New Delhi a qualifié mardi matin ces accusations d"'absurdes», démentant «tout acte de violence au Canada».
«Nous sommes un Etat démocratique avec un engagement fort en faveur de l'Etat de droit», a souligné le ministère des Affaires étrangères dans le communiqué.
Ces accusations «visent à détourner l'attention des terroristes et extrémistes khalistanais, qui ont trouvé refuge au Canada et continuent de menacer la souveraineté et l'intégrité territoriale de l'Inde», a-t-il ajouté.
Après l'allocution de M. Trudeau lundi, la ministre canadienne des Affaires étrangères Mélanie Joly a annoncé l'expulsion du chef de l'agence de renseignement indienne au Canada (RAW).
«Les allégations selon lesquelles un représentant d'un gouvernement étranger aurait pu être impliqué dans le meurtre d'un citoyen canadien ici, au Canada, sur le sol canadien, sont non seulement préoccupantes, mais elles sont totalement inacceptables», a déclaré Mélanie Joly.
Militant pour la création d'un Etat sikh connu sous le nom de Khalistan, M. Nijjar était recherché par les autorités indiennes pour des faits présumés de terrorisme et de conspiration en vue de commettre un meurtre.
Accusation «bien documentée»
Des accusations qu'il niait, selon l'Organisation mondiale des Sikhs du Canada, une organisation à but non lucratif qui affirme défendre les intérêts des sikhs canadiens.
Le gouvernement indien accuse le gouvernement Trudeau de fermer les yeux sur les activités de nationalistes sikhs radicaux qui prônent la création d'un Etat sikh indépendant dans le nord de l'Inde.
Signes de la crise qui couvait, Ottawa a suspendu récemment les négociations en vue d'un accord de libre-échange avec l'Inde et la ministre du Commerce a annulé la semaine dernière un déplacement prévu dans le pays en octobre.
Le gouvernement canadien a exhorté lundi le gouvernement indien à «coopérer pour éclaircir cette affaire».

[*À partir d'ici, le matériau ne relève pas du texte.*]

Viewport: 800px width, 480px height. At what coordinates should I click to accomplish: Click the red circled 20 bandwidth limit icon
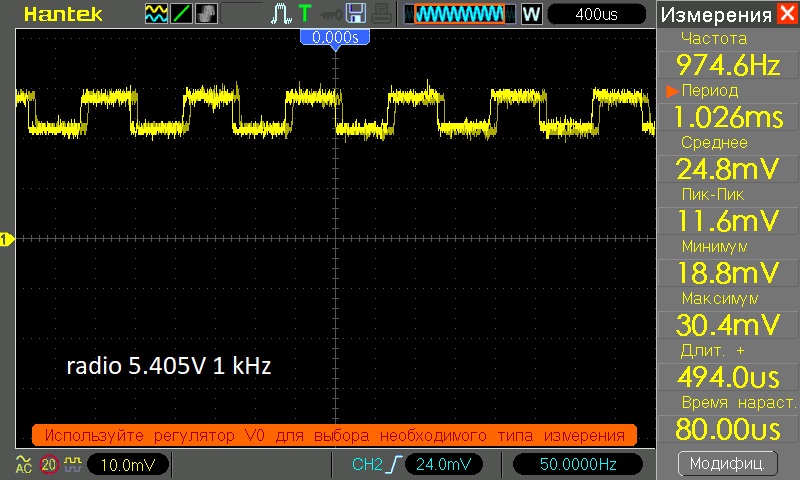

Cette accusation «très grave et bien documentée» du Canada, si elle se révèle véridique, aura «l'effet d'une bombe à travers le monde», soutient Jocelyn Coulon, chercheur en relations internationales et ex-conseiller de Justin Trudeau.
L'Inde rejoindrait «le groupe des nations qui assassinent des opposants politiques», à l'image de l'Arabie Saoudite avec l'assassinat du journaliste Jamal Khashoggi, ajoute le chercheur indépendant.
Que l'Inde s'autorise une telle attaque témoigne par ailleurs du «poids déclinant du Canada sur la scène internationale», estime l'expert, soulignant les tensions déjà existantes entre le Canada et la Chine.
Un G20 tendu
L'Inde s'est souvent plaint de l'activité de la diaspora sikh à l'étranger, notamment au Canada, susceptible selon New Delhi de relancer le mouvement séparatiste grâce à une aide financière massive.
L'Etat indien du Pendjab, qui compte environ 58% de Sikhs et 39% d'Hindous, a été secoué par un violent mouvement séparatiste dans les années 1980 et au début des années 1990, qui a fait des milliers de morts.
Aujourd'hui, les partisans les plus virulents du mouvement sont principalement issus de la diaspora pendjabi.
Selon la diplomatie indienne, M. Trudeau avait déjà porté ces accusations auprès du Premier ministre indien Narendra Modi à l'occasion du récent sommet du G20 à New Delhi, lesquelles avaient été «complètement rejetées».
Narendra Modi avait exprimé ses «vives inquiétudes quant à la poursuite des activités anti-indiennes des éléments extrémistes au Canada» lors de sa rencontre avec Justin Trudeau.
M. Trudeau avait ensuite déclaré à la presse qu'il défendrait toujours «la liberté d'expression, la liberté de conscience et la liberté de manifester pacifiquement».
Le Canada est le pays qui compte le plus grand nombre de sikhs en dehors de l'Inde.